La langue: le vrai trésor des Maltais

Ballottée par l’histoire de ses conquérants, la petite île méditerranéenne de Malte a su élaborer et conserver une langue unique, le maltais. Le dialecte arabe originel s’est enrichi d’apports italiens, français et anglais, donnant à la nation maltais une identité très forte en Europe.
De notre envoyé spécial

Lorsque vous demandez où se trouve le petit marché populaire de La Valette, on vous répond indifféremment: dans «Merchants Street», ou bien «Strada Mercanti», à moins que ce ne soit «Triq il-merkanti». Trois noms différents pour un même lieu, dans l’une des petites rues étroites et vivantes de la citadelle. Au milieu de la foule matinale, l’oreille française perçoit avec étonnement des «Bonjou», reconnaît des «Grazzi» très italiens ou des «Tank you» anglais, et se laisse bercer par des «zodj liri», soit deux livres maltaises qui n’ont rien perdu de leur origines arabes.
Ce sont plus de 1200 ans de conquêtes que raconte cette langue. Les Arabes arrivent dans l’archipel en 870, chassés bientôt par le comte Roger le Normand, puis par les troupes du roi d’Espagne et enfin en 1530 ce sont les chevaliers de l’ordre de Malte qui s’installent sur l’île de 340 km2 pour en faire le verrou de l’occident catholique. La proximité de la Sicile, à quelques miles, et la transformation de La Valette en port prospère accentuent alors l’empreinte italienne sur la langue. C’est finalement l’anglais qui à partir du XIXe siècle s’imposera comme seconde langue sur l’île. Près de quarante ans après son accession à l’indépendance, l’Etat maltais compte d’ailleurs deux langues officielles, l’anglais et le maltais, et toutes deux sont obligatoirement enseignées dans les écoles, publiques comme privées.

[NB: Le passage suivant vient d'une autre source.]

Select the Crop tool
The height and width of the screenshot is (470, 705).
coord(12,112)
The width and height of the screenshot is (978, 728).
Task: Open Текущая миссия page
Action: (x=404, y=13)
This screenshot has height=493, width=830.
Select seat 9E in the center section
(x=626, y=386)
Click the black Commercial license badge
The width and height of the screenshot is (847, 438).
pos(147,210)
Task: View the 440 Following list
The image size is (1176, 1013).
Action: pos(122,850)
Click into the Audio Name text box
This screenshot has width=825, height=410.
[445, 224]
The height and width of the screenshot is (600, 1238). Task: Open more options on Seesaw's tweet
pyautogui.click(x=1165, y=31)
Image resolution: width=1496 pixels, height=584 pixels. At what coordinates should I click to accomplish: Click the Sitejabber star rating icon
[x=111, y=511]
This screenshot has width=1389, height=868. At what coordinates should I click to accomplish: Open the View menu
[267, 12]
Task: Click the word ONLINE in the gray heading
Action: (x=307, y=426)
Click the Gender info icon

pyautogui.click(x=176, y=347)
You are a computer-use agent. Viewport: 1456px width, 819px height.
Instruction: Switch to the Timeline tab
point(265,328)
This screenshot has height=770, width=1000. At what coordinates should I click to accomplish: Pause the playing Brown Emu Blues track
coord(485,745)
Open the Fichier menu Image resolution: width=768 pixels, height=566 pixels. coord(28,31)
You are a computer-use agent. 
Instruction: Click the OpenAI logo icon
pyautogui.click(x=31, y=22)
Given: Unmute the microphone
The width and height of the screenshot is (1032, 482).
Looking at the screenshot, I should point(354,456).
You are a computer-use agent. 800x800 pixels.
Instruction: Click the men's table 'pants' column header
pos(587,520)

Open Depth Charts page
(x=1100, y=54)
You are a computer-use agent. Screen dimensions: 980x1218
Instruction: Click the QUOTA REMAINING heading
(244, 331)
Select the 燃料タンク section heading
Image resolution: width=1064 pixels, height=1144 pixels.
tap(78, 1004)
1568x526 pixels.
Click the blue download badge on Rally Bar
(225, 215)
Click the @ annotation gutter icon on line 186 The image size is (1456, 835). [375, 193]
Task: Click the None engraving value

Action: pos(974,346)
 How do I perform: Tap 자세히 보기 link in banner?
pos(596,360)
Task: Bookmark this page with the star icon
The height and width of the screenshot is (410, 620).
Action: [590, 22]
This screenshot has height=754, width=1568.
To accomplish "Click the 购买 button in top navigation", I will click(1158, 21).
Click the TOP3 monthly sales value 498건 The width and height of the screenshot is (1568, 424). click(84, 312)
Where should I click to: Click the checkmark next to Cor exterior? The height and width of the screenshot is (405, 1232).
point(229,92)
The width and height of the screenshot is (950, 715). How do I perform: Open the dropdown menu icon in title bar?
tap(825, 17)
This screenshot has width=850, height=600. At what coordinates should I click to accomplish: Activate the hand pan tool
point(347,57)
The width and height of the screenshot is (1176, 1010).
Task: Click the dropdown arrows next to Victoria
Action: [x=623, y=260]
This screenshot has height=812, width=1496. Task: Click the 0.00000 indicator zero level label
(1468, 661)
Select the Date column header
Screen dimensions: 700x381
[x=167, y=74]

Une langue originale et complexe

Le touriste anglophone pourra toujours communiquer avec un Maltais. Il aura plus de mal à comprendre l’âme maltaise s’il ne parle pas cette langue étrange. La plupart des 355 000 habitants de l’île parlent maltais entre eux. Rares sont les familles qui communiquent en anglais. C’est surtout le fait de classe sociales plus aisées, ou qui vivent dans les villes plus modernes et touristique. Sur les marché, dans l’autobus, les taxis, c’est en maltais que tout se passe. Quant à l’écrire, c’est une autre histoire. Seule langue arabe écrite en caractère latin, le maltais brille par la complexité de sa grammaire et par la difficulté à inscrire des lettres qui ne se prononcent pas, survivances du dialecte des débuts. Nombreux sont les jeunes qui pour cette raison préfèrent écrire en anglais.
Cette originalité et la complexité du maltais en font un sujet d’étude très prisé des linguistes, comme Martine Vanhove, chargée de recherche au CNRS: «Le maltais est un véritable laboratoire pour comprendre comment des langues peuvent évoluer dans des situations de contact extrême. C’est un enseignement à la fois linguistique et humain extrêmement important». Loin d’être une langue en déclin, le maltais s’enrichit au contraire sans cesse des apports étrangers. Et revendique haut et fort son existence en Europe: le maltais est en passe d’être consacré langue officielle de l’Union. Du pain béni pour la communauté des traducteurs et interprètes qui sont en train d’être recrutés par le gouvernement maltais. «Grazzi Europa!».